Antirracismo racista? Cristianismo anticientífico? - para que serve a ciência em política?

 

A receita de medicamentos contra a Covid-19 que não tenham eficácia cientificamente comprovada se tornou condenável por dois motivos: porque põe em risco a saúde e por ser um ludíbrio. 

A negação da existência de uma pandemia, e da causa da pandemia, também se tornou politicamente condenável pelos mesmos dois motivos. 

Interessa-me agora o segundo. Porque é procedimento geralmente condenável o de construir, propor e impor procedimentos alicerçados em 'verdades' que a ciência demonstrou não serem verdadeiras. Em política, há verdades negociáveis. A verificação de conceitos e de hipóteses pela ciência constitui um dos limites consensuais (nas democracias) à negociação da verdade política.  

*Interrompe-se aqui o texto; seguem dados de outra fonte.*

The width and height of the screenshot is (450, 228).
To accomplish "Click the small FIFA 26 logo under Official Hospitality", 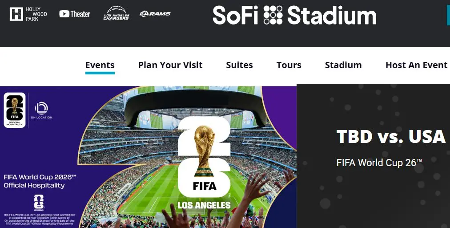I will tap(39, 202).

Um conceito correntemente usado que a ciência verificou ser falso torna moralmente condenável o seu uso. A verificação de hipóteses e de conceitos pela ciência realiza-se pela prévia definição rigorosa dos mesmos conceitos e hipóteses, que é necessária para a conceção de momentos de experiência ou de prova.

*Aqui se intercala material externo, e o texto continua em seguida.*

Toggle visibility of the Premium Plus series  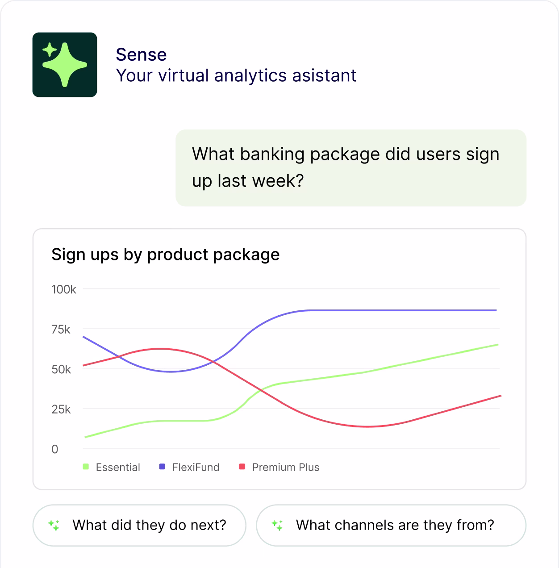click(242, 467)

O conceito de raças humanas foi comprovadamente examinado pela ciência a partir da definição de 'raça' usada em ciência. Verificou-se não ter validade científica, ser uma construção social implicando uma base biológica inexistente. 

O uso do conceito se torna, assim, ludíbrio - seja para bons ou para maus propósitos. É, portanto, muito de estranhar que as mesmas pessoas condenem politicamente o que não é cientificamente comprovado e não condenem posições partidárias ou políticas assentes no uso impróprio da palavra raça.

Se não há raças humanas, não podemos pensar ou resolver o problema social e pessoal chamado racismo como se elas existissem. O racismo combate-se ou supera-se desmontando o conceito de raça e o preconceito racial e não tornando a montá-lo com figurino diferente. Na verdade, ele se integra em procedimentos gerais excludentes e o que está em causa é uma tendência (humana, infelizmente) para a segregação. A mesma que leva certos chefes partidários a dizerem que a política é a definição do inimigo. Essa tendência excludente é sintomática em muitos grupos que se apresentam como antirracistas e vemo-la caraterizar o fanatismo religioso também. 

A racialização no antirracismo anula o seu propósito político-social por ignorar as consequências morais da inexistência de raças humanas. O abandono da racialização pelos movimentos humanistas é a garantia da universalidade dos direitos. 

Agora voltemos aos populismos atuais de 'direita' (se é que têm mesmo algum fundamento político). A democracia cristã, por contraponto a eles, não tem por base diretamente o conceito de Deus, que não é verificável. Os seus princípios orientadores partem (partiram, pensa-se) da doutrina social da Igreja, fixada em Concílio. Essa doutrina articulava princípios religiosos com preocupações sociais evitando choques com a ciência. Os novos populismos 'cristãos' agem como os antirracismos segregadores: em nome de uma verdade não provável e contra os consensos conciliares ou científicos. O populista não se diz inspirado na doutrina da igreja, ele é o representante da própria vontade de deus. O risco humanosocial e político é o mesmo que o dos novos racismos: uma ditadura pior do que as imposições consensualizadas erigida por segregação de elementos discordantes ou distópicos.